We’ve been asked to agree to the Stanford Honor Code and not share code before the assignment is due. I can understand that given that if the course is structured to use the programming assignments as a “gradeable” resource (and the internet-wide course is sharing itself with Stanford’s own applied section of their CS229 machine learning course) – and it makes total sense that they would, because you can do automated mass-checking on outputs with mathematical programming. I don’t begrudge that.
But by treating the code as the protected resource, it fails the very thing that these programs need to be doing the most, getting us to solve problems with others, to build on each other’s work (just like we are building on written recognition research in our own programming assignment) – to begin to develop efficient, readable, understandable implementations of the methods to solve these problems.
At the least, there needs to be a time “after” the assignment for sharing and reflection. I’ve scored 100% and I still feel lost. My code pasts the test, but is it efficient? Is it obfuscated? Are there better implementations? How could I build on it and make it better? I still feel a little lost that I’ve gotten it right, I’ve seen hints of it in the Q&A forums where I could learn even more if I had the chance to compare and contrast. I’ve thankfully seen pushing-the-honor-code hints that got me started enough in the right direction past the math notation that the assignments themselves did not.

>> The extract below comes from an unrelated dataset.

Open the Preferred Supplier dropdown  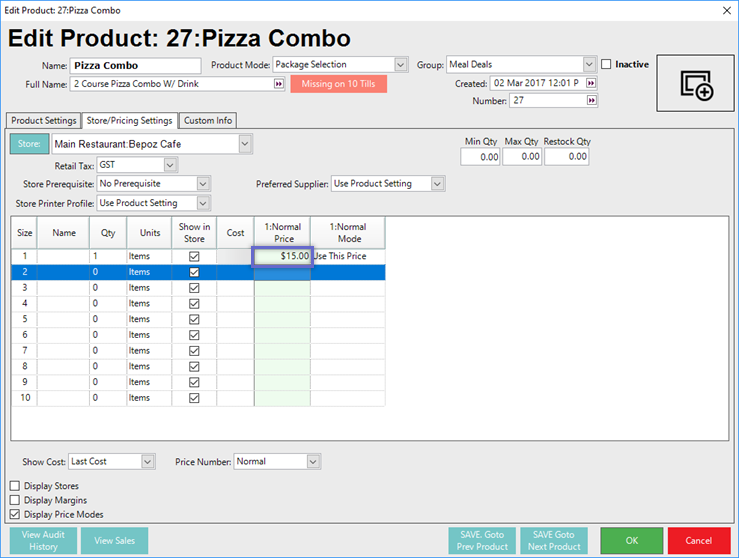tap(435, 184)
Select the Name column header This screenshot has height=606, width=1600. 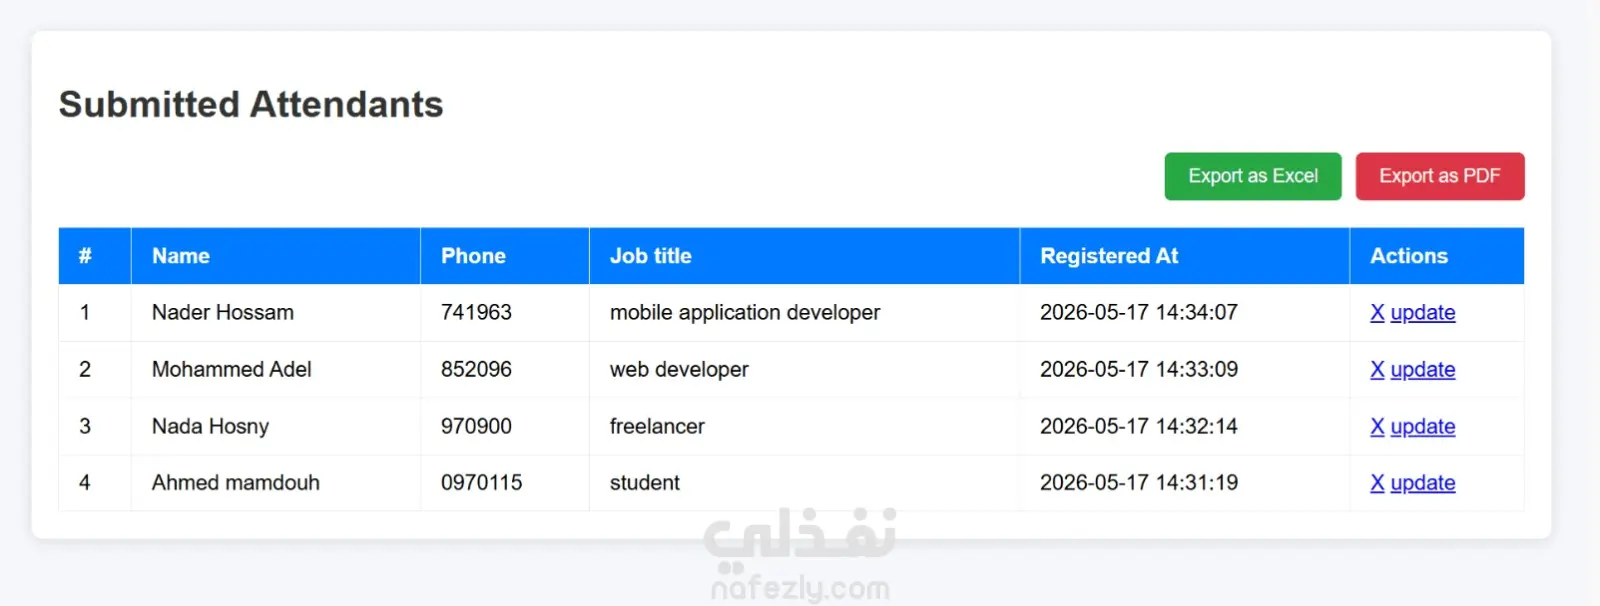coord(276,256)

But that’s not possible in this course, because the programming assignments are still “open” after the deadline for reduced credit.
(It’s made a little worse that the “credit” for a course like this is moot, the internet mass of volunteers here to learn, not for a grade of any kind – but again, we share with the for-credit work of students at Stanford.).

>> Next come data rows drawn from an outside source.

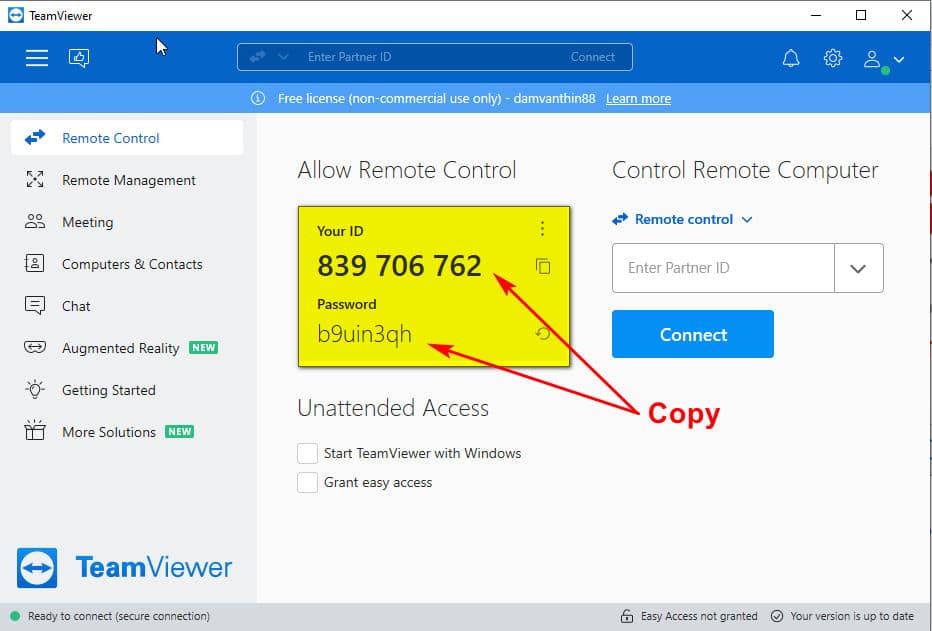The image size is (932, 631).
Task: Check Grant easy access
Action: tap(308, 482)
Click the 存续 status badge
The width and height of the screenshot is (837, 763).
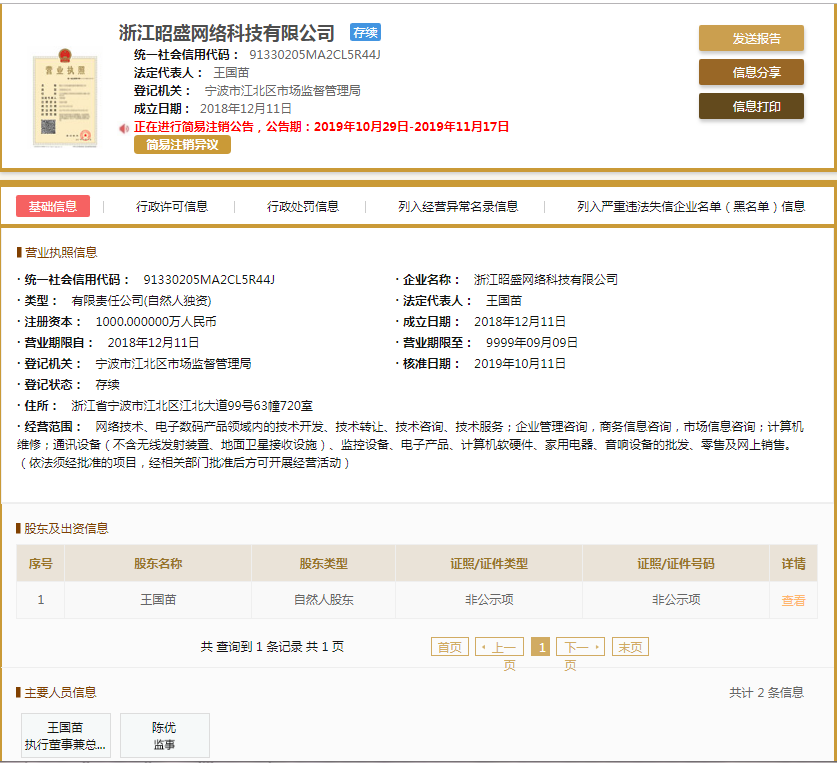pos(365,33)
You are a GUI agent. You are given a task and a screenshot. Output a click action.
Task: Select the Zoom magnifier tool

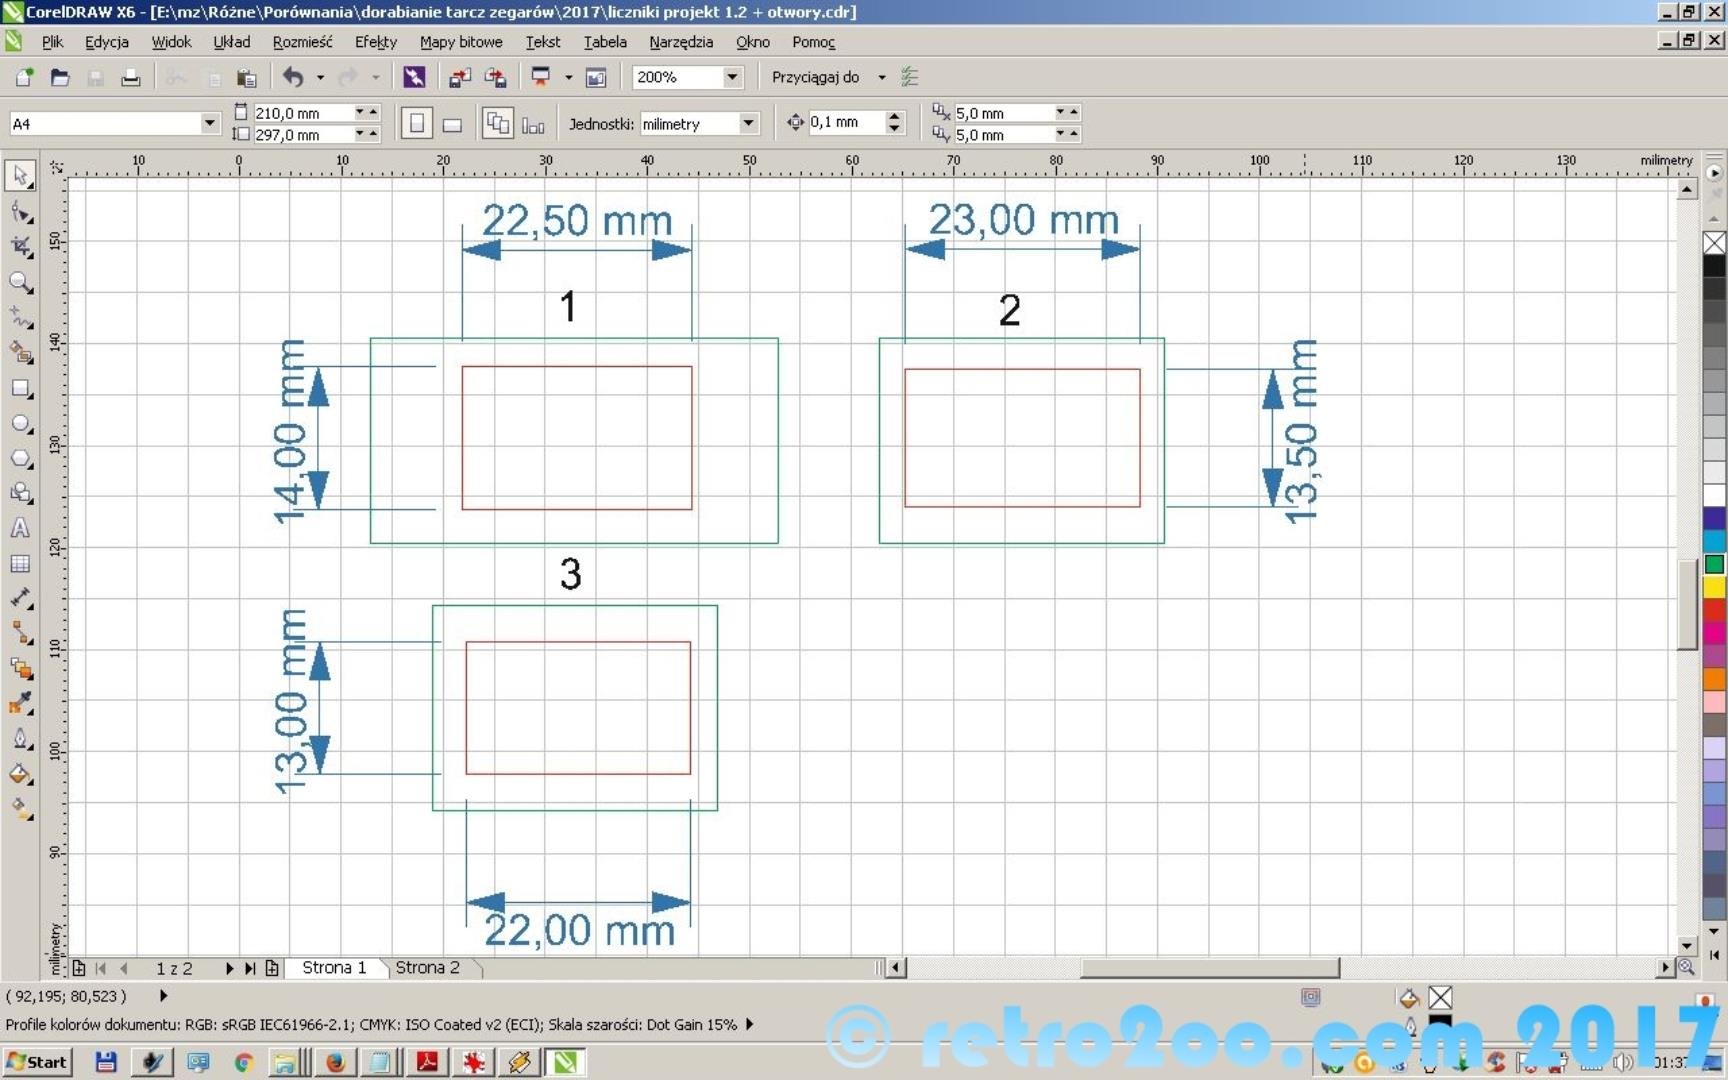[x=20, y=283]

I know from my own degree that Computer Science is not software development, and probably never has been. I think that things have changed in the 15 years since I got my own degree, not so much in the early courses where the algorithms still do the grading, but in the later courses. But it still hasn’t changed enough.
I am very thankful for the opportunity that Stanford and Dr. Ng have provided to us, to give us Stanford-quality instruction in a way that gives us a live progression with others going through it at the same time. I think that part of it may well be a coming future for education.
But until the software part of computer science instruction becomes a lot less of a protected resource in the process – this isn’t the future of computing education.